» **CHALLENGE**: Lay out as a numbered list the lines starting at the one containing "Task: Go to CHANEL logo homepage" and ending at the one containing "Click the degrees label bar at bottom", skipping blank lines. Leave the pictures out.

» **EXCERPTED RECORDS**:
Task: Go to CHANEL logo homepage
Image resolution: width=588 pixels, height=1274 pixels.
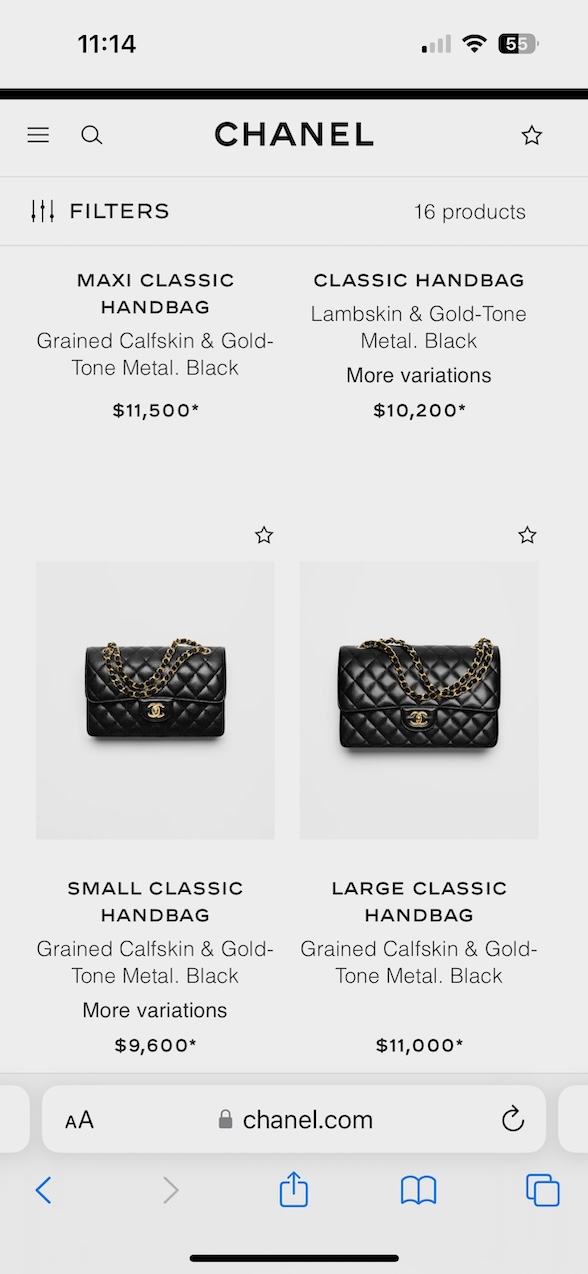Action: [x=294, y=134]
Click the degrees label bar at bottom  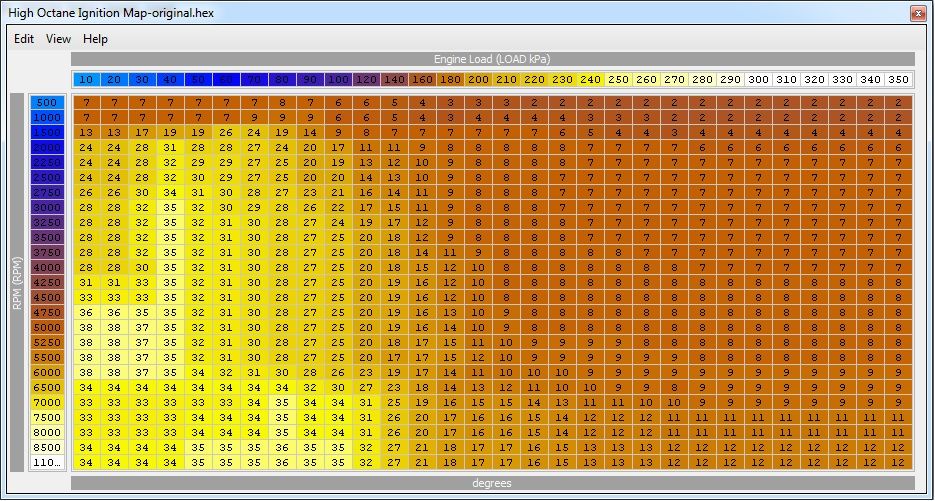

* * *

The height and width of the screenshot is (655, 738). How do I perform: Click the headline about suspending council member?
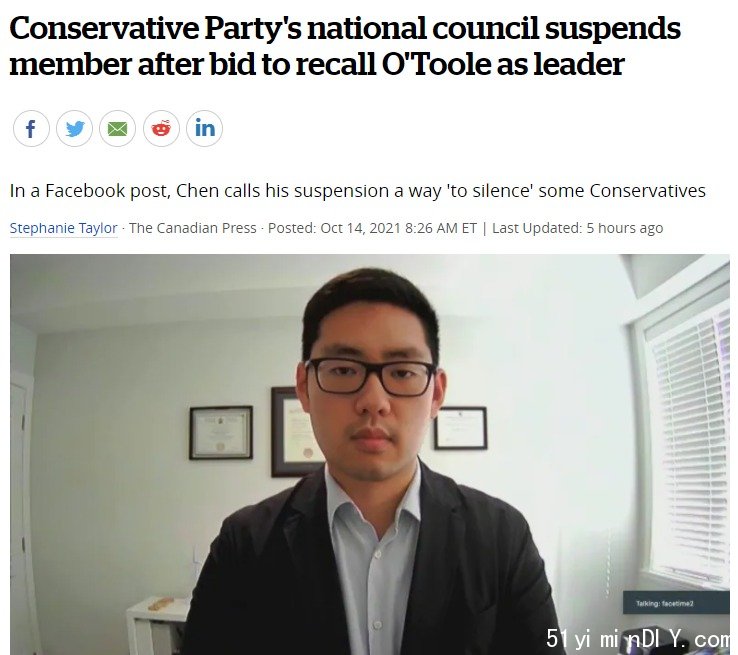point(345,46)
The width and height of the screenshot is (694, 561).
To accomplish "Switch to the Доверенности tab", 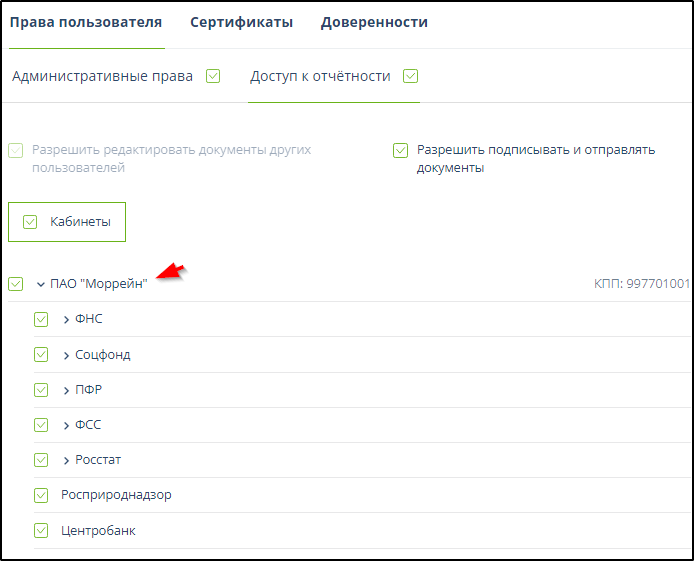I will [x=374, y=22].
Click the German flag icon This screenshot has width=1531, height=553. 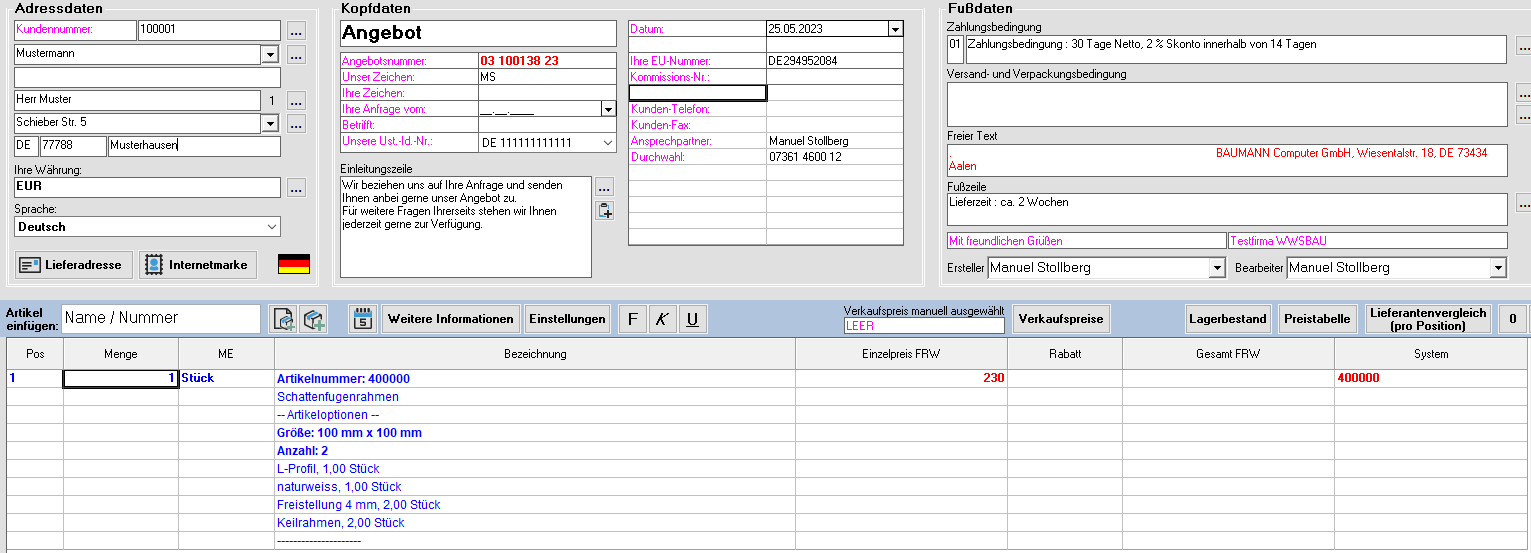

» **RESPONSE**:
1. Task: Go to CHANEL logo homepage
2. Image resolution: width=588 pixels, height=1274 pixels.
3. Action: [x=294, y=134]
4. Click the degrees label bar at bottom  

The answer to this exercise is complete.